Bill Hudson, the WCCO reporter who circled the globe to bring international stories a little closer to home, is setting aside his suitcase.

The Elk River native will officially sign off Friday, wrapping up more than three decades at the station of his childhood dreams.

“I’ve had a wonderful career with incredible opportunities to meet people, tell their stories and see the world. But you know when the time has come and the time has come,” the 64-year-old said by phone on Saturday. “I didn’t feel like I was contributing the way I wanted to anymore. I’m not a social-media type and that’s kind of the direction the business is taking. The gas tank is empty. It’s time to pull over and let the faster cars by.”

Hudson’s role at the CBS affiliate went beyond filing stories locally and from the road. Colleagues praised his role as a mentor, helping to set policy as a union steward and offering advice to colleagues between broadcasts.

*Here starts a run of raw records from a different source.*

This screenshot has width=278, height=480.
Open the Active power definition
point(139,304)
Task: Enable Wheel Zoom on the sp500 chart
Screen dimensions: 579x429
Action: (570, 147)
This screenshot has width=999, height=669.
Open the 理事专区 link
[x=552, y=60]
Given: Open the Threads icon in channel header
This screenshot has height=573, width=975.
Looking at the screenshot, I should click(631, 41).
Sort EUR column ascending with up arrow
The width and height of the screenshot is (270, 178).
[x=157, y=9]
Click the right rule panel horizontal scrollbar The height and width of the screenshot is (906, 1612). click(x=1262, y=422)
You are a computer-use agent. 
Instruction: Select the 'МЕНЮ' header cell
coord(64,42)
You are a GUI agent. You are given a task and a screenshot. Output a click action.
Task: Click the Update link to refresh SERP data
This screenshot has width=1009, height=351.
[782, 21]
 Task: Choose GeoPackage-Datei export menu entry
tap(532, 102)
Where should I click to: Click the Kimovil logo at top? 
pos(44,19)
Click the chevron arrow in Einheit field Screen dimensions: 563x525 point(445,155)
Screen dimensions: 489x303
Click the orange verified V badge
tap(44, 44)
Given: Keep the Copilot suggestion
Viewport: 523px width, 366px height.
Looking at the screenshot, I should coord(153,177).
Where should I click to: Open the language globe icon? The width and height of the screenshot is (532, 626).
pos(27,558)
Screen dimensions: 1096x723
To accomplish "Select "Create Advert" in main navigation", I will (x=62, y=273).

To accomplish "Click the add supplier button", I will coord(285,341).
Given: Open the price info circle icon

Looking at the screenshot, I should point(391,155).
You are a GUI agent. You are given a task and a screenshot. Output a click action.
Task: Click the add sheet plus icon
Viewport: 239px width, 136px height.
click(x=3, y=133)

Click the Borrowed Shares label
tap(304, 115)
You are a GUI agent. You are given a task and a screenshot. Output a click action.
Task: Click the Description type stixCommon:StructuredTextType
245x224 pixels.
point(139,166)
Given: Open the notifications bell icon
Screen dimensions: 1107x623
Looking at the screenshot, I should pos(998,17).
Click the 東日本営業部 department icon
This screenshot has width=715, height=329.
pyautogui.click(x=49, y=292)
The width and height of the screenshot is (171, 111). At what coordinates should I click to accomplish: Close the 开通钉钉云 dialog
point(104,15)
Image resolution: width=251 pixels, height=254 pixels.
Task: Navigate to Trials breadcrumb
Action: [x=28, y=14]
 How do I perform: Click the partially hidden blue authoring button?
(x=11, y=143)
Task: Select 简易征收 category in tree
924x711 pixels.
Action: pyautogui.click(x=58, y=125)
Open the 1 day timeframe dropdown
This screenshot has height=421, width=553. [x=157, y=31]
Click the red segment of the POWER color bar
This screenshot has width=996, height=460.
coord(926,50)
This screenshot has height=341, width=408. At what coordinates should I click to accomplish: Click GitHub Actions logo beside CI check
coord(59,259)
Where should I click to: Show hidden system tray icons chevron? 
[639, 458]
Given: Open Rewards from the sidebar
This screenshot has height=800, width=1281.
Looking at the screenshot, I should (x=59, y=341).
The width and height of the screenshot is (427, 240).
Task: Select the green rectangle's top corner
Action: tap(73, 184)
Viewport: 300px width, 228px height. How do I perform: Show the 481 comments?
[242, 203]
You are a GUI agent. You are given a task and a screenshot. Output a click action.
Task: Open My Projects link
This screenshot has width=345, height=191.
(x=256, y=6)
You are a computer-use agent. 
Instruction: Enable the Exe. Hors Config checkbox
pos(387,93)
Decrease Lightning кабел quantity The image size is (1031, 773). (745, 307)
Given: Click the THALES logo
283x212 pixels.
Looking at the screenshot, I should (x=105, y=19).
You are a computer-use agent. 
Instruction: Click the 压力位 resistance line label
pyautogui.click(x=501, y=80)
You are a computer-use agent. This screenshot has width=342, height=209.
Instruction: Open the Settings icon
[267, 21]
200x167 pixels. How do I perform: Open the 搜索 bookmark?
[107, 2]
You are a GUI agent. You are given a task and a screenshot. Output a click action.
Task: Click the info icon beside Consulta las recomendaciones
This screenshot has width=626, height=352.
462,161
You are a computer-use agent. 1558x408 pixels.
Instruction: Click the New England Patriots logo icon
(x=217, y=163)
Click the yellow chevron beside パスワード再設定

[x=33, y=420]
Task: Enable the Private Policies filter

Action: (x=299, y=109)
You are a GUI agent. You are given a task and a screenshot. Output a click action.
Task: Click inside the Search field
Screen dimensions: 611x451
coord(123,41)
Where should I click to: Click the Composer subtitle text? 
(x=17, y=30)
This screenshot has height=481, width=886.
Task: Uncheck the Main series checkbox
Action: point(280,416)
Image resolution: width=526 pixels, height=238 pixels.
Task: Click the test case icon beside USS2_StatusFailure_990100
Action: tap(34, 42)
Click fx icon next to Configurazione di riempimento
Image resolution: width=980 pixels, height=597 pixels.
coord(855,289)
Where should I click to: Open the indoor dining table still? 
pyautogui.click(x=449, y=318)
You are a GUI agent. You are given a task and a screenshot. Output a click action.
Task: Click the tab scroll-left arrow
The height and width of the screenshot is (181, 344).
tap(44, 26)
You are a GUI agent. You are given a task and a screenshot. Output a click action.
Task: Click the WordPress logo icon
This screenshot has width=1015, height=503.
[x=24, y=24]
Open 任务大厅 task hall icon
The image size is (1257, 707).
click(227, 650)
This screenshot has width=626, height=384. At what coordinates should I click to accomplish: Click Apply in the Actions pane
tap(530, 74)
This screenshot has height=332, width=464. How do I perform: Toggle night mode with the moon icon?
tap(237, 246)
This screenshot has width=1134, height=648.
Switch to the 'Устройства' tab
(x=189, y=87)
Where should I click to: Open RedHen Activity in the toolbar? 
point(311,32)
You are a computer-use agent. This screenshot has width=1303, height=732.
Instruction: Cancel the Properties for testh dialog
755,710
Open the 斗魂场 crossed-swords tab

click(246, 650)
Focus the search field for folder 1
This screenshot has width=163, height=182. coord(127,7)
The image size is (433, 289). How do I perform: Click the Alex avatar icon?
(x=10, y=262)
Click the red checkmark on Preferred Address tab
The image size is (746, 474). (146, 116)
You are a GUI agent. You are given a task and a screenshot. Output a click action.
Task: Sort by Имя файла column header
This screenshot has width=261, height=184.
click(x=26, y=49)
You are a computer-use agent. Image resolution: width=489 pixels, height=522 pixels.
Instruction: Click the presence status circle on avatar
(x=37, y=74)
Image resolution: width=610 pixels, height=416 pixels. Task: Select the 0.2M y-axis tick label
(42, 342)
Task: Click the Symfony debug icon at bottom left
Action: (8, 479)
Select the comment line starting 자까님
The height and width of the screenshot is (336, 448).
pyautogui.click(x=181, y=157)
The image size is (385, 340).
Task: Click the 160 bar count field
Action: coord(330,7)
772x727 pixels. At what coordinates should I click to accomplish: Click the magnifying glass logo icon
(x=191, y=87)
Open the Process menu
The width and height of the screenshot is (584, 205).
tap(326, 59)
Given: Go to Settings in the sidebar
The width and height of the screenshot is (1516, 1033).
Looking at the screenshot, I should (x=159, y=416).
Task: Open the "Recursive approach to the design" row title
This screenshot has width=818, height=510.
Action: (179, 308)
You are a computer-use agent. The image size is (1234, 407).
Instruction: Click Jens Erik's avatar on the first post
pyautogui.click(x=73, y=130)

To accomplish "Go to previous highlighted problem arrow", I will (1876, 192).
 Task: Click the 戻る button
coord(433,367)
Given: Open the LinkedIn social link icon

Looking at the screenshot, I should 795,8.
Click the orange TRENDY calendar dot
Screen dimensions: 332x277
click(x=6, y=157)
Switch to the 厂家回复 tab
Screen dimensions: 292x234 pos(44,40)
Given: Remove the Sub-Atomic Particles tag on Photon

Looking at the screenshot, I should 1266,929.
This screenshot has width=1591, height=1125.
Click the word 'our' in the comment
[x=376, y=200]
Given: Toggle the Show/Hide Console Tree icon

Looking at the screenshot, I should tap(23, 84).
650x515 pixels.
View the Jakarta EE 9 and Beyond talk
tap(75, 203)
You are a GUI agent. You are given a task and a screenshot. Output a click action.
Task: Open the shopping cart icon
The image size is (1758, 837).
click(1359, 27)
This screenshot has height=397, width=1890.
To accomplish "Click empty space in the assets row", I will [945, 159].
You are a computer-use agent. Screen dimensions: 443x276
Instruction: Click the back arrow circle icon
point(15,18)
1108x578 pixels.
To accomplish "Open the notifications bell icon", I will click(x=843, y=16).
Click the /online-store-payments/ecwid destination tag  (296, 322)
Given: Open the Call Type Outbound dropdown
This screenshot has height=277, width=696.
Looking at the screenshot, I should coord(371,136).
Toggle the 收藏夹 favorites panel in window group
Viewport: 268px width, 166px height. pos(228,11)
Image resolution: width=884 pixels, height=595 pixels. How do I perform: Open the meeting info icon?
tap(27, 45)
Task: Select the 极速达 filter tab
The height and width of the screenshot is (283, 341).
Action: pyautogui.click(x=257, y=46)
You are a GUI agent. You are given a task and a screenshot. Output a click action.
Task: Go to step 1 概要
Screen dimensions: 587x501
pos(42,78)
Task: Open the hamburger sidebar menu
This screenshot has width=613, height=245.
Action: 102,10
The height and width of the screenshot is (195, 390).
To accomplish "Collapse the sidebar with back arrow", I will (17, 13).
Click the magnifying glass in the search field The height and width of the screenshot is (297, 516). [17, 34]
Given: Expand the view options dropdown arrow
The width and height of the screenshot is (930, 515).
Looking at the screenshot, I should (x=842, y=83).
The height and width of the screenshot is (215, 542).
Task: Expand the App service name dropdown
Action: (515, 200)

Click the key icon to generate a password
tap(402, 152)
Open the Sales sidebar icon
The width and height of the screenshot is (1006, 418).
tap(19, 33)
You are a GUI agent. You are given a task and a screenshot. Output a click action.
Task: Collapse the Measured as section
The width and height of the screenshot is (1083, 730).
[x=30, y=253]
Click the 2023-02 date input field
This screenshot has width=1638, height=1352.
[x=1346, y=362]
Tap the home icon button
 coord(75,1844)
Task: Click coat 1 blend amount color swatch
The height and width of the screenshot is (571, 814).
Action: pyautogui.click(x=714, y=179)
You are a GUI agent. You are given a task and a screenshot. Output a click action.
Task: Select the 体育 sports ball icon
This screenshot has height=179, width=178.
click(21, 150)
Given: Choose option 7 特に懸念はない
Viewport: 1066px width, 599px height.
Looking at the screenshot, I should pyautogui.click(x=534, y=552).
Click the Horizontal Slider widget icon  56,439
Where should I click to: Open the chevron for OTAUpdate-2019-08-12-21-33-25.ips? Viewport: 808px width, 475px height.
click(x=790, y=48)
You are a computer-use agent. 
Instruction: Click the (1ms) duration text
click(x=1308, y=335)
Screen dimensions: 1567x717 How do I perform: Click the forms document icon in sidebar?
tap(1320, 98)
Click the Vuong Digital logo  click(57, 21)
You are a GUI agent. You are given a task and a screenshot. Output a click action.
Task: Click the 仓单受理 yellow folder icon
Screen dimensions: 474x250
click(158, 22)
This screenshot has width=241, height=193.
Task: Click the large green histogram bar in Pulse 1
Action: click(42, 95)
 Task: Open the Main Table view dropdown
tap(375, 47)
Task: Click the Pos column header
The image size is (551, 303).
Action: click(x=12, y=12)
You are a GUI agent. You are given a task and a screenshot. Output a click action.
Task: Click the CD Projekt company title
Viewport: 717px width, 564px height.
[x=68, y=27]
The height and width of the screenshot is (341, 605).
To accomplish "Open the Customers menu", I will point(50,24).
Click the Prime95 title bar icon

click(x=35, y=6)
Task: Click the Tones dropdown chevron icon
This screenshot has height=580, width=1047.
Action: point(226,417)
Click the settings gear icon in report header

Angela Davis, who worked at the station for a dozen years before getting her own talk show on Minnesota Public Radio, called him the “newsroom dad.”

“He was one of the most sought-after people in the newsroom when a tough decision needed to be made, whether is was about a story or about a personal crisis,” Davis said. “I think just about everyone there has shed a tear in his presence. I know I did.”

At one point, Hudson co-anchored the WCCO’s morning news program with Davis. But being stuck behind a desk was never his style. He returned to full-time reporting after four years.

His assignments included visiting the Minnesota National Guard on a peace-keeping mission to Bosnia, accompanying battle-worn soldiers as they returned home from Saudi Arabia and surveying the damage caused by Hurricane Andrew.

But Hudson also made his mark on stories closer to home.

His voice broke as he recalled the interview he did from a trailer-park home in Northome with a father who had just lost a son in the Iraq War.

“Bill really does represent a kind of reporting we don’t see on local TV much anymore — authentic, unassuming, honest and enterprising,” said former WCCO news director Scott Libin, who currently teaches at the University of Minnesota. “To me, his work always showed respect for the subjects of his stories and for the audience.”

Peers also praised Hudson’s writing, a skill that’s often under-appreciated in TV journalism.

“Bill is not only a gifted reporter, but a mighty fine fisherman as well,” said Tom Lindner, a former executive producer at WCCO. “He uses words like bait to lure you into his stories and leave you wiser. Being a nice guy in a business that often isn’t is a testament to his character and craftsmanship.”

Hudson grew up aspiring to follow in the footsteps of WCCO legends like Dave Moore and Susan Spencer. He moved one step closer to reaching his goals by getting an interning at WCCO in 1980, shortly after graduating from St. Cloud State University. But a short meeting with local media mogul Stan Hubbard convinced him to delay his plans.

“After 15 minutes, Stan said to me, ‘The best thing you can do is go on the road and get some experience,’” Hudson said. “It’s the best career advice I’ve ever gotten.”

For most of the 80s, he worked in Eau Claire and Milwaukee, returning to WCCO in 1989.

Budget cuts in recent years has meant limited travel for TV journalists, a factor in Hudson’s decision to leave. But the current pandemic played a bigger role.

“I’m scared to death of this virus,” he said. “I’ve got two grandsons. I can’t be out in the community and come home at night to hold a baby. A couple weeks ago, I decided it was time to draw the line.”

Leaving during the pandemic means there won’t be a traditional farewell, although the station plans to air a retrospective tribute on Friday. Hudson can do without cake and punch.

“Everyone likes to be acknowledged and everything, but you need to put everything in perspective,” said Hudson, who plans to spend a good chunk of his retirement years doubling down on his woodworking hobby and doing volunteer work. “There are people with dying members of their family in the hospital and they can’t hold hands. So I won’t have a big party. Big deal. We’ll do it next summer.”